Die Schiiten sind schuld

  • Fabian Köhler
  • Lesedauer: 2 Min.

„Ich erzähle dir, worum es in dem Konflikt geht: Es gibt Schiiten und Sunniten..." So oder so ähnlich begannen auf meiner letzten Syrienreise ca. ein Dutzend Gespräche. Kurz darauf erfuhr ich meist, dass Schiiten keine Muslime, vor allem aber die größte Gefahr in der arabischen Welt seien. Dass die Intoleranz von sunnitischen gegenüber schiitischen Muslimen weltweit zunimmt, belegt nun auch eine Studie.

2003 reiste ich zum ersten Mal in ein mehrheitlich muslimisches Land und kein Mensch (außer vorurteilsbeladenen Sprachschülern wie mir) interessierte sich für die Konfessionszugehörigkeit seines Nachbarn. Heute lebt die Bevölkerung Bagdads hinter Konfessions-Trennmauern und und in Syrien rufen Fernsehprediger auf, schiitische Frauen und Kinder (oder jene, die sie dafür halten) zu töten.Wie weit verbreitet der Hass auf Schiiten unter anderen Muslimen ist, hat das PEW Research Center in 38.000 Interviews in 39 Ländern untersucht.

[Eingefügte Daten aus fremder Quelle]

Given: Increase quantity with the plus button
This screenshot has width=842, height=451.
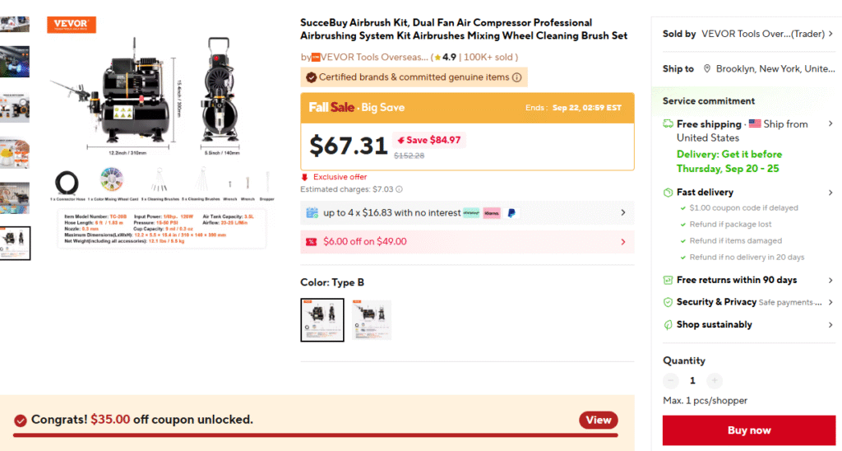Looking at the screenshot, I should [x=715, y=380].
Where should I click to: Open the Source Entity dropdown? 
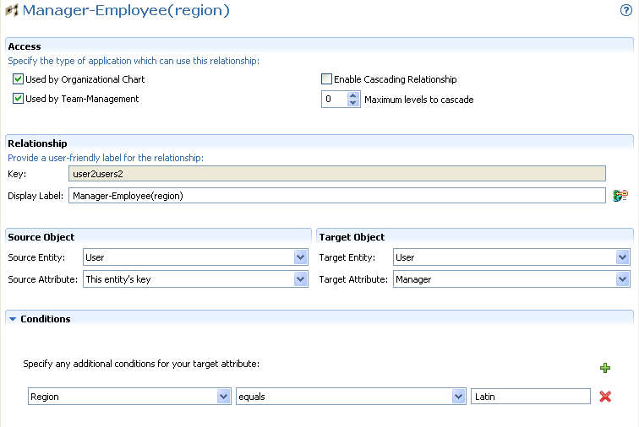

Demnach ist die Überzeugung, bei Schiiten handle es sich um keine richtigen Muslime in den meisten arabischen Ländern verbreitet (53% in Ägypten, 50% in Marokko, 43% in Jordanien). Auffällig: Die Zustimmungsrate ist umso geringer, je höher der schiitische Bevölkerungsanteil ist: 18% im Irak und 23% im Libanon. Man kennt das Phänomen aus überwiegend ausländerfreien aber ausländerfeindlichen Regionen Ostdeutschlands.

Von der Empirie zurück zur subjektiven Wahrnehmung: Auch in deutschen Medien kommt immer öfter der Hinweis auf die schiitische Herkunft, wo er eigentlich überflüssig ist: Viele Zeitungsleser wissen, dass Ahmadinejads Atomprogramm auch irgendetwas mit der Prophetennachfolge und Assads Bürgerkrieg auch irgendetwas mit der Ermordung von Mohammads Enkel in der irakischen Wüste vor 1400 Jahren zu tun hat. Beides ist Unsinn, wie die meisten Versuche politische Konflikte religionsgeschichtlich zu erklären. Warum sich der Hass auf Schiiten u.a. besser mit den Morden, die seit zehn Jahren in der irakischen Wüste stattfinden, erklären lässt, hat Guido Steinberg im Mai in der Le Monde diplomatique wunderbar kenntnisreich aufgeschrieben.